According to the abstract on multimodal deep learning for lung disease diagnosis, in which two sources were the reviewed research articles published?

__Selected text__.
■ ■ ■
A Survey on Multimodal Approaches for Lung Disease Diagnosis using Deep Learning
DOI:
https://doi.org/10.47344/tx89w092Keywords:
deep learning, multimodal approach, lung diseases, medical imaging, lung sounds, regression, classification, diagnosticsAbstract
Lung disorders are a major global health issue. A quick and accurate diagnosis is essential for proper treatment. In order to increase diagnostic accuracy, recent multimodal techniques are gaining popularity. This study carried out a comprehensive analysis of research articles on multimodal approaches that were published between 2020 and 2024 in Scopus and Google Scholar. The results show that there is limited study on the multimodal approach and on a variety of lung disorders such as asthma, TB, pneumonia, and chronic obstructive pulmonary disease. Several studies concentrated mainly on the detection and binary classification of COVID-19. The field has several challenges, including limited datasets, high computing costs, difficulties in integrating multiple modalities, and lack of accessibility of the models. Future studies should look at a wider range of lung diseases, increase the accessibility of datasets, improve fusion methods for merging data from many sources, and create models that are easier to understand and use fewer resources. Resolving these issues will improve patient outcomes by advancing the real-world use of deep learning in medical diagnosis.
■ ■ ■
(Saved entries)
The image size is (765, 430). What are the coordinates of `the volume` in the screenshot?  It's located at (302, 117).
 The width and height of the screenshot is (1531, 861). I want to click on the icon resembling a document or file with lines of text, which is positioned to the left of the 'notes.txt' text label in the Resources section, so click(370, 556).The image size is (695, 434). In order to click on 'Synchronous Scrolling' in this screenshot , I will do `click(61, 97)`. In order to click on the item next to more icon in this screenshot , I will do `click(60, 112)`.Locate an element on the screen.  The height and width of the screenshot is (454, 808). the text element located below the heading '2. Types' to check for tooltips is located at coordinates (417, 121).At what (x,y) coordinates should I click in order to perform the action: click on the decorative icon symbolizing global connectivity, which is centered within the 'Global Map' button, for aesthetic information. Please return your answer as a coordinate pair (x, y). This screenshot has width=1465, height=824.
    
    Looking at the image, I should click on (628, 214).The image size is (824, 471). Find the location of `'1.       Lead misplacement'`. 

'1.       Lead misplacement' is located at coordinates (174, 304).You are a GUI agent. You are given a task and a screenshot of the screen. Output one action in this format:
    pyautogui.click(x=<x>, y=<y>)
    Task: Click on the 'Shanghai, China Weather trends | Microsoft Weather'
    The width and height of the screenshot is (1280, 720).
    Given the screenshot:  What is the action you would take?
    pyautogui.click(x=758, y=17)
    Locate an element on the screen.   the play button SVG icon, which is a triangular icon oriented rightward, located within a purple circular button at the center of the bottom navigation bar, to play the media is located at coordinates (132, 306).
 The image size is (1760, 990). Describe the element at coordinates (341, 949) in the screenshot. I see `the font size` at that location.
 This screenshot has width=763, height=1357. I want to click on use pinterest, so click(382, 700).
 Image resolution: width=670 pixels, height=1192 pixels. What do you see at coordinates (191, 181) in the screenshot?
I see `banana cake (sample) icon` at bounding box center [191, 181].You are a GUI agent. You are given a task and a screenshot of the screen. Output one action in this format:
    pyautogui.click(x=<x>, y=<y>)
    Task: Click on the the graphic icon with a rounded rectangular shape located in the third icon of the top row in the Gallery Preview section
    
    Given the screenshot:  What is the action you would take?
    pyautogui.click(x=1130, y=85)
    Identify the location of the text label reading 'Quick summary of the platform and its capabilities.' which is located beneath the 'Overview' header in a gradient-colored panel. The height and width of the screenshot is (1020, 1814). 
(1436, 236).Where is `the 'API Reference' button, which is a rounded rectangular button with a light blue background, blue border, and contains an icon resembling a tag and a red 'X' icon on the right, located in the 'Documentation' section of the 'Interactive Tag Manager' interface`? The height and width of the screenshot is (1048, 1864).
■ ■ ■
__Response to the exercise__.
Scopus and Google Scholar.